Sekularisme Prancis Dan Kontroversi Jilbab: Antara Netralitas, Kekuasaan, Dan Kebebasan Beragama

Sekularisme Prancis

Milenianews.com, Mata Akademisi – Prancis diakui dengan kepatuhannya pada prinsip laicite, yang juga dikenal sebagai sekularisme. Prinsip ini menyatakan bahwa negara harus tetap netral dalam urusan agama, tidak memihak, dan tidak mengizinkan simbol-simbol keagamaan menjadi peran utama dalam ruang publik. Namun demikian, dalam penerapannya, sekularisme di Prancis sering kali menjadi titik fokus perselisihan, terutama ketika bersinggungan dengan jilbab yang dipakai oleh perempuan Muslim.

Sejak akhir tahun 1980-an, penggunaan jilbab telah memicu perdebatan yang sangat serius di Prancis. Fenomena ini telah menjadi topik diskusi di berbagai lingkungan, mulai dari lingkungan pendidikan hingga ruang publik, serta dalam kegiatan olahraga maupun lingkungan yang sifatnya privat seperti keluarga. Jilbab sering kali dinilai sebagai simbol yang dapat mengusik prinsip netralitas negara. Dari beberapa informasi telah mengemukakan adanya usulan mengenai pelarangan jilbab bagi individu di bawah usia 15 tahun, yang telah menggambarkan bagaimana sekularisme di Prancis berubah dari suatu konsep teoretis menjadi suatu kebijakan yang nyata untuk membatasi ekspresi keagamaan.

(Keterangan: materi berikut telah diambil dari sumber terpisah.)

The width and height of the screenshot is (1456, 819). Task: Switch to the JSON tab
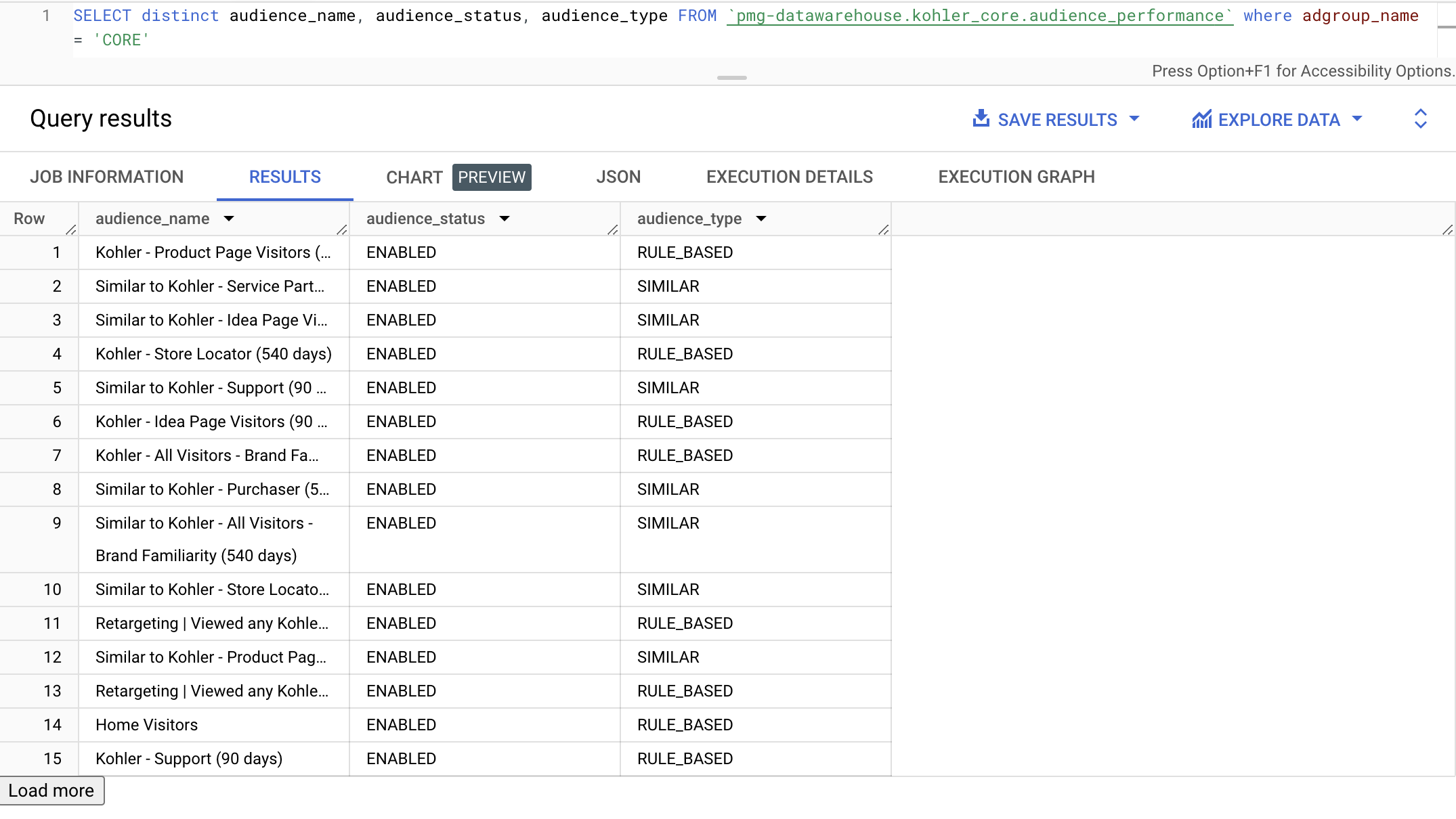click(618, 177)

Baca juga: Pengetahuan Diri dalam Kehidupan Sehari-hari

Permasalahan mengenai jilbab di Prancis mulai muncul ke permukaan pada tahun 1989, diawali dengan adanya tiga pelajar perempuan di Creil yang menolak untuk melepaskan jilbab mereka di lingkungan sekolah. Kejadian ini dikenal dengan l’affaire du foulard, memicu perdebatan di tingkat nasional mengenai status jilbab. Sejak peristiwa tersebut, isu mengenai jilbab terus muncul kembali berulang kali. Pada tahun 2003, Komisi Stasi mengeluarkan rekomendasi untuk melarang “penanda keagamaan yang mencolok” di sekolah-sekolah negeri. Rekomendasi ini kemudian diimplementasikan melalui Undang-Undang tahun 2004 yang memberlakukan larangan terhadap pemakaian simbol-simbol keagamaan yang terang-terangan, termasuk jilbab, kippa Yahudi, dan salib yang berukuran besar. Meskipun undang-undang ini mencakup seluruh keyakinan agama, namun dalam penerapannya, jilbab secara jelas menjadi sasaran larangan sebagai simbol yang paling kentara dari beberapa agama yang lain.

Sekularisme di Prancis bukan hanya sekadar pemisahan antara keagamaan dan kenegaraan. Negara justru aktif mendefinisikan apa yang dianggap sebagai tanda keagamaan, di mana tanda itu boleh muncul, dan bagaimana warga harus menyesuaikan diri dengan citra Republik. Konsep laicite, sebagaimana diartikan oleh Asad, bekerja bukan hanya melalui hukum, tetapi juga melalui rasa takut dalam kebersamaan seperti rasa takut terhadap perbedaan, rasa bersalah atas sejarah kolonialisme, dan keinginan untuk menjaga kesatuan nasional. Dengan demikian, sekularisme menjadi praktik kekuasaan yang membentuk identitas warga negara, dan bukan sekadar prinsip netralitas.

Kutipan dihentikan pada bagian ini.